• _Requests_
- A) Translate this sentence from the MLflow overview into Spanish: "MLflow provides APIs for logging parameters, code versions, metrics, and artifacts when running your machine learning code and for later visualizing the results."
- B) Write what comes next in the MLflow overview, picking up right after its final sentence about the Tracking API.

— Start of Supplied text —

# ML lifecycle automation tools

## MLflow

MLflow is an open-source platform developed by Databricks that allows ML practitioners, such as data scientists and ML engineerings, to automate the complete end-to-end machine learning lifecycle using a simple and intuitive code interface. It includes tools for tracking experiments, packaging code into reproducible runs and sharing and deploying models. Its open interface design can work with any language or platform, with clients in Python and Java, and is accessible through a REST API. 

MLflow provides APIs for logging parameters, code versions, metrics, and artifacts when running your machine learning code and for later visualizing the results. It also provides a library of reusable components for machine learning tasks, such as pre-processing data and training models, that can be packaged into a reusable, reproducible run.

In addition, MLflow integrates with a variety of machine learning libraries, including TensorFlow, PyTorch, and sci-kit-learn, allowing you to use the tools you are already familiar with while taking advantage of the advanced tracking and management capabilities of MLflow.

For this post, you will need the following prerequisites:

- The latest version of Docker installed in your machine. In case you don't have the latest version, please follow the instructions at the following URL: https://docs.docker.com/get-docker/.
- Access to a bash terminal (Linux or Windows).
- Access to a browser.
- Python 3.5+ installed.
- PIP installed.

## Why MLflow?

MLflow provides a single platform for everyday practitioners to handle the entire machine learning lifecycle, from iterating on model development to deploying it in a scalable and reliable environment that meets modern software system requirements.It facilitates the colaboration across roles and standarize the set of tools use a high level.

### Getting started with Mlflow

In the following code example, the Tracking API will be introduced. It would help us better understand how the MLflow API works and how it can be used to track our experiment's metrics, parameters, and artifacts during experimentation.

— End of Supplied text —
— Start of Entries supplied —

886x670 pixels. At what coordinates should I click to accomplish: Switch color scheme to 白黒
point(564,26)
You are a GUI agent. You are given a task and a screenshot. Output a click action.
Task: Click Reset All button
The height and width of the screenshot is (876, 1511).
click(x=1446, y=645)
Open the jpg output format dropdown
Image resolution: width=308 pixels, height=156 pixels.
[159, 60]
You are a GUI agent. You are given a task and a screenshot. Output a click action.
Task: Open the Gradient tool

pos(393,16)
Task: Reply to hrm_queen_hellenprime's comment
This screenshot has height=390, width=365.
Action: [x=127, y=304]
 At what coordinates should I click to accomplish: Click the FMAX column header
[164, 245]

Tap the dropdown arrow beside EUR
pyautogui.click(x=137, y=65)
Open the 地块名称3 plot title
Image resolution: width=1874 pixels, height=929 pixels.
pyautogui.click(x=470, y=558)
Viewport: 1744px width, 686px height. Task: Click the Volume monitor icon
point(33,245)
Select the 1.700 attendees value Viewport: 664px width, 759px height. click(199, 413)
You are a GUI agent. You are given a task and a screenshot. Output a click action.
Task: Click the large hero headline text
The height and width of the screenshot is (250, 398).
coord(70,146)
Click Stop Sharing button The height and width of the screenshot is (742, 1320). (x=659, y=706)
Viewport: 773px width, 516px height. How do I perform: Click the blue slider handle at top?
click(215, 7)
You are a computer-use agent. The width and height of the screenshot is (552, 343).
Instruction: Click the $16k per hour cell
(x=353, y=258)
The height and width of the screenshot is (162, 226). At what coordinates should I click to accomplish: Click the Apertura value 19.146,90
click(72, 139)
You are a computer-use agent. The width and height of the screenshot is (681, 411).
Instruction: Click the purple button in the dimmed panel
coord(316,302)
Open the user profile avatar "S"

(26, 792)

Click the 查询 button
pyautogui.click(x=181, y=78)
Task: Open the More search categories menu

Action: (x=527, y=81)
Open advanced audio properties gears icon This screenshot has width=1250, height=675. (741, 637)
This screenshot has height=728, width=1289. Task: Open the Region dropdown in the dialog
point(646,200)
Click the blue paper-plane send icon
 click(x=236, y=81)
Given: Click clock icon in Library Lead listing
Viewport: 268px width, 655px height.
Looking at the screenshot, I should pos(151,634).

— End of Entries supplied —

• _Responses in order_
- A) MLflow proporciona API para registrar parámetros, versiones de código, métricas y artefactos al ejecutar tu código de aprendizaje automático y para visualizar posteriormente los resultados.

- B)
In [7]:
import os
import mlflow
from mlflow import log_metric, log_param, log_artifact
from mlflow.tracking import MlflowClient
from mlflow.entities import ViewType

In [8]:
# Log a parameter (key-value pair)
log_param("param1", 5)

# Log a metric; metrics can be updated throughout the run
log_metric("foo", 1)
log_metric("foo", 2)
log_metric("foo", 3)

# Log an artifact (output file)
with open("output.txt", "w") as f:
    f.write("Hello world!")
log_artifact("output.txt")

Exception: '/home/jovyan/mlruns' does not exist.

We can observe that a new folder named `mlruns` was created along with some files.

In [None]:
!cat /etc/*-release

In [None]:
!tree mlruns -L 4

The mlruns folder is the default root directory for storing experiment runs and artifacts in the MLflow tracking component. The folder structure of the mlruns directory consists of multiple subdirectories, one for each run in your experiment.

Each run subdirectory is named after a unique run ID and contains the following files and directories:

- **meta.yaml:** A YAML file that contains metadata about the run, such as the run's status, start time, end time, and user-defined tags and parameters.
- **params:** A directory that contains YAML files for each parameter used in the run. Each file is named after the parameter name and contains its value.
- **tags:** A directory that contains YAML files for each tag applied to the run. Each file is named after the tag name and contains its value.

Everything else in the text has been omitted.